Virtual Synchrony - Introduction

Introduction

Distributed computer systems often need a way to replicate data for sharing between programs running on multiple machines, connected by a network. Virtual synchrony is one of three major technologies for solving this problem. The key idea is to create a form of distributed state machine associated with the replicated data item. Called a process group, these state machines share copies of the data, and updates are delivered as events that occur in the same order at all the copies. If a process fails or crashes, this is reported to the other processes in the group; if a process joins, this is similarly reported, and a state transfer is used to initialize the joining member. An application with lots of data items to replicate might do so by using a single group for the whole set, or it could create different groups for different items, with the former approach used when the items are replicated at the identical places, and the latter being used when the replication patterns differ.

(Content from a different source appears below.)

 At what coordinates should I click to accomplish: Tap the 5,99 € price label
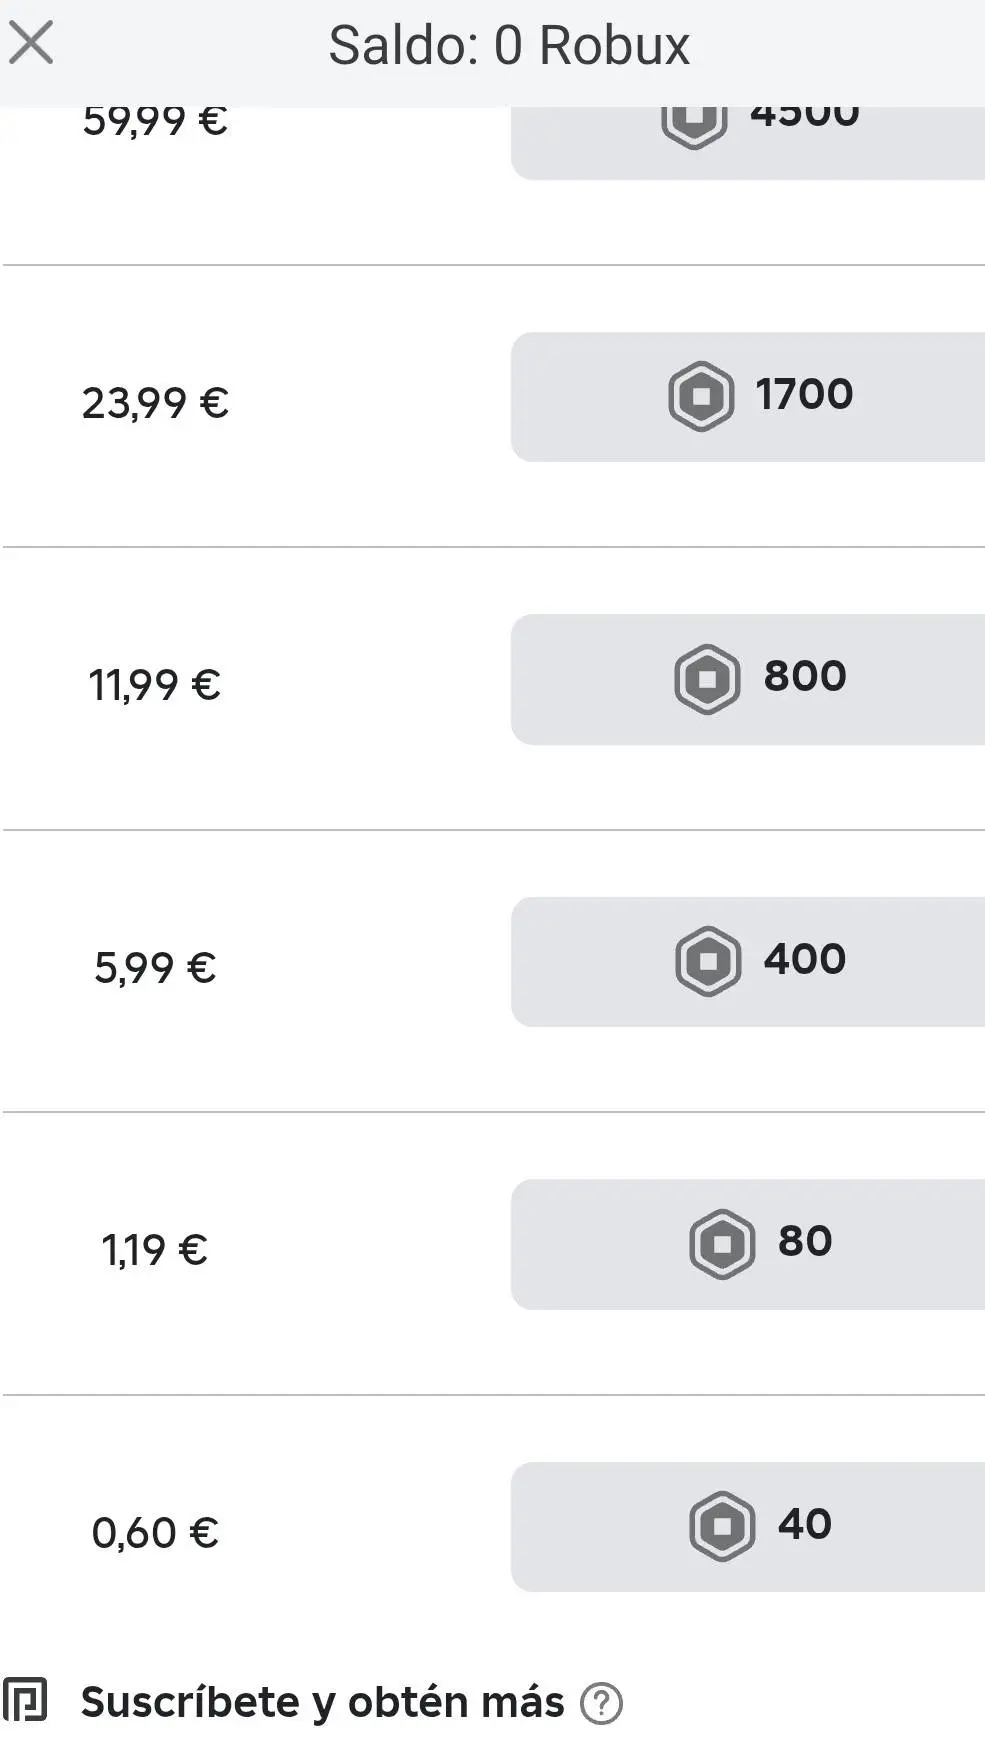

Each process group has a name, visible within the network. A single application program can connect itself to many groups at the same time. In effect, a process group becomes an abstraction for sharing data, coordinating actions, and monitoring other processes.

The term virtual synchrony refers to the fact that applications see the shared data evolve in what seems to be a synchronous manner. This form of synchronization is virtual because the actual situation is more complex than seems to be the case from a programmer's perspective. Like a compiler that sometimes reorders the execution of instructions for higher performance, or an operating system that sometimes stores random access memory on disk, virtual synchrony sometimes reorders events in ways that improve performance, and yet won't be noticeable to applications.

Using the virtual synchrony model, it is relatively easy to maintain fault-tolerant replicated data in a consistent state. One can then build all sorts of higher level abstractions over the basic replication mechanisms.

Virtual synchrony replication is used mostly when applications are replicating information that evolves extremely rapidly. As discussed further below, the kinds of applications that would need this model include multiuser role-playing games, air traffic control systems, stock exchanges, and telecommunication switches. Of course, there are other ways to solve the same problems. For example, most of today's online multiuser role-playing games give users a sense that they are sharing replicated data, but in fact the data lives in a server on a data center, and any information passes through the data centers. Those games probably wouldn't use models like virtual synchrony, at present. However, as they push towards higher and higher data rates, taking the server out of the critical performance path becomes important, and with this step, models such as virtual synchrony become valuable.

The trend towards cloud computing has increased interest in consistent state replication. Cloud computing systems are large virtualized data centers, operated by internet search or commerce firms such as IBM, Microsoft, Google and Amazon. Inside a cloud computing platform one finds services such as lock management systems (Google's is called Chubby, and Yahoo! uses one called Zookeeper), and these are implemented using virtual synchrony or closely related models. Other services that might be implemented using virtual synchrony include the cluster management tools that relaunch failed applications when nodes in a cluster crash, event notification tools that inform applications when significant events occur, and logging tools that help an application save its state for replay during recovery.